* _Directions_
Exactly as they stand, give the records below again, with no images.

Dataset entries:

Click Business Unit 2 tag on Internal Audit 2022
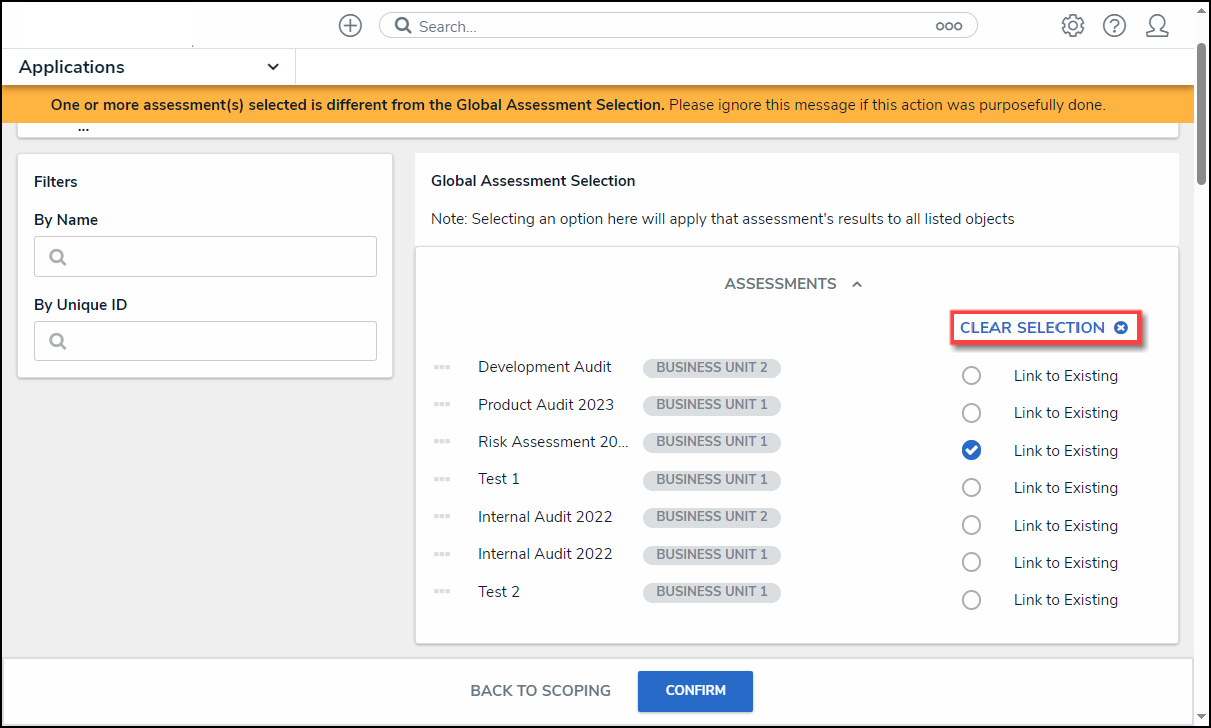 711,517
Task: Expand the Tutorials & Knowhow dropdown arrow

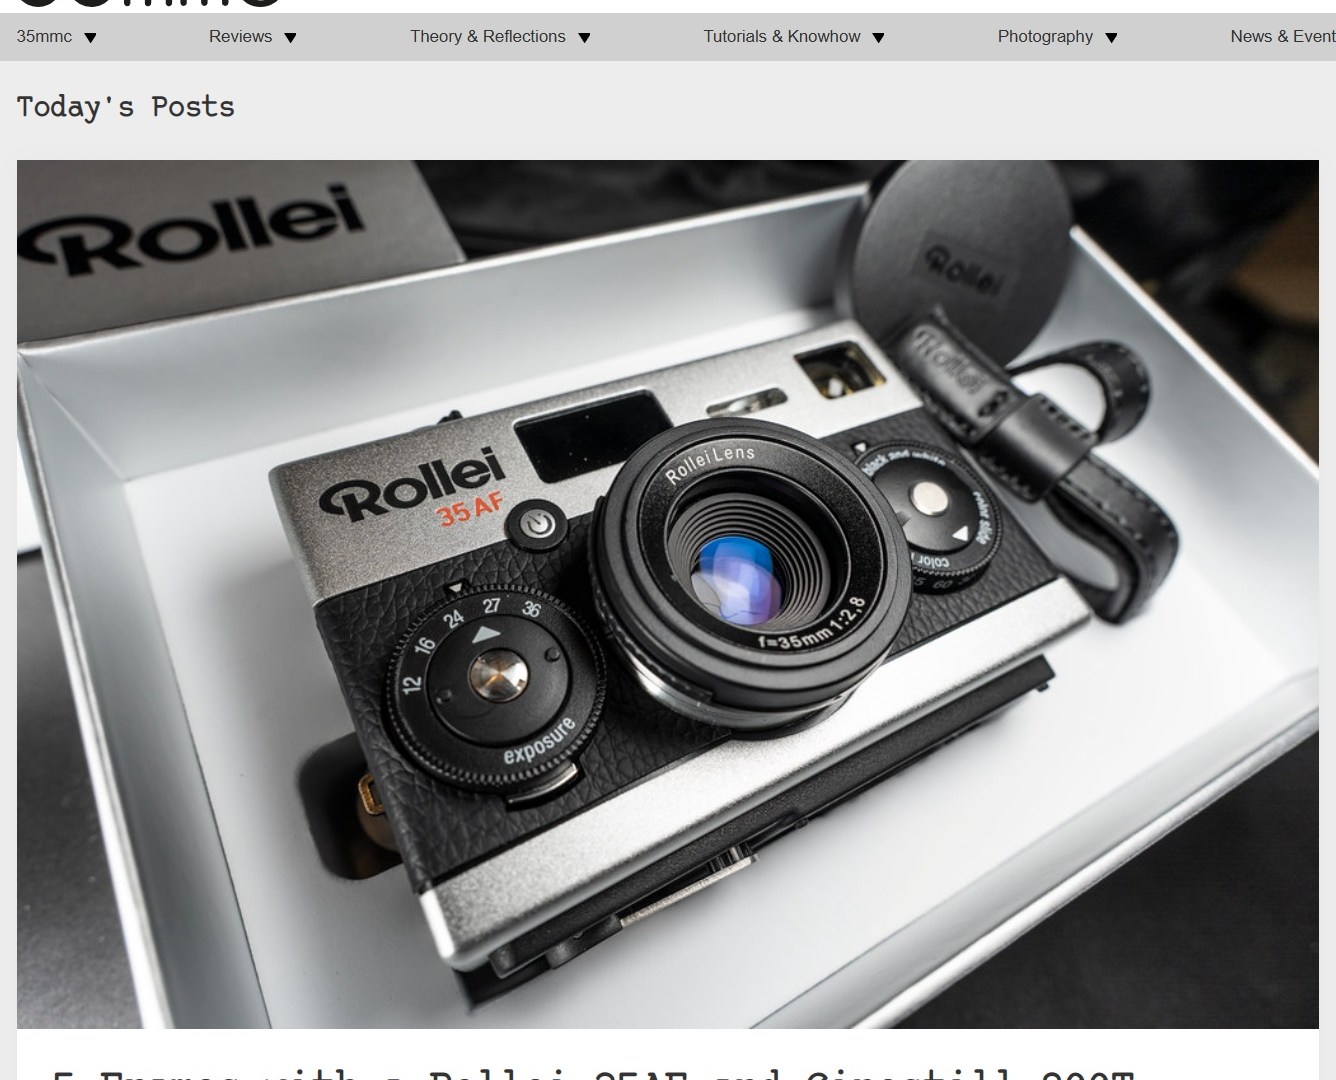Action: tap(879, 37)
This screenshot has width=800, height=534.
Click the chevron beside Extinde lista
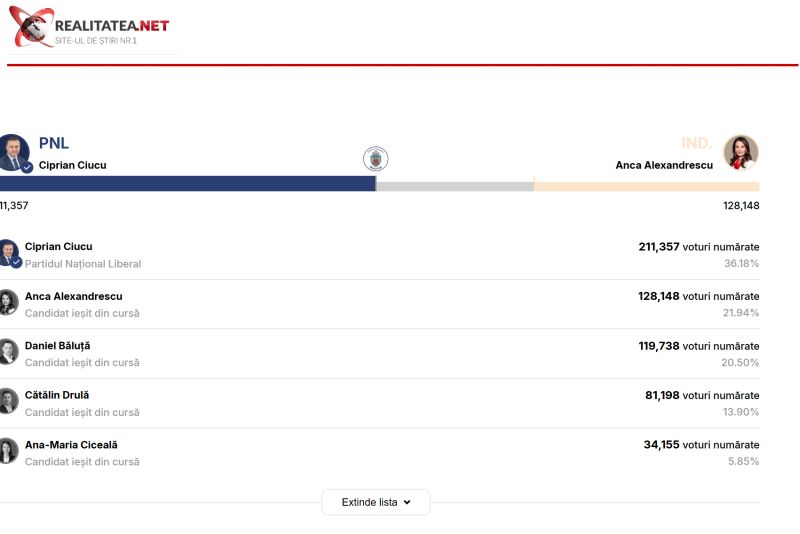coord(407,502)
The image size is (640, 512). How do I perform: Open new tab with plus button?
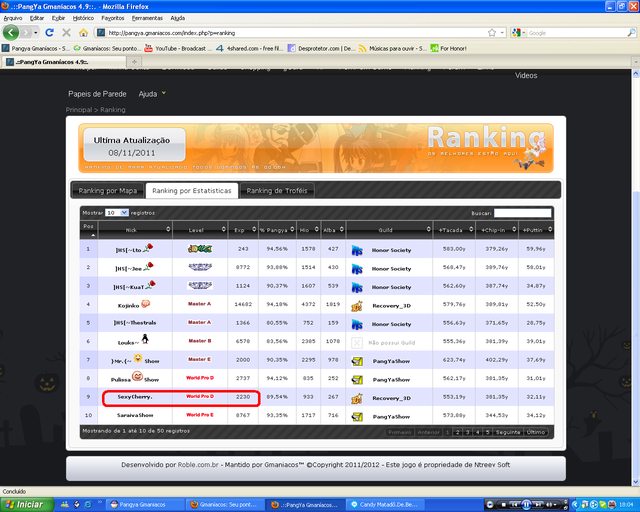coord(134,62)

* _Response to this exercise_
Click Business Unit 2 tag on Internal Audit 2022
 711,517
Task: Expand the Tutorials & Knowhow dropdown arrow

Action: tap(879, 37)
This screenshot has width=800, height=534.
Click the chevron beside Extinde lista
coord(407,502)
The image size is (640, 512). How do I perform: Open new tab with plus button?
coord(134,62)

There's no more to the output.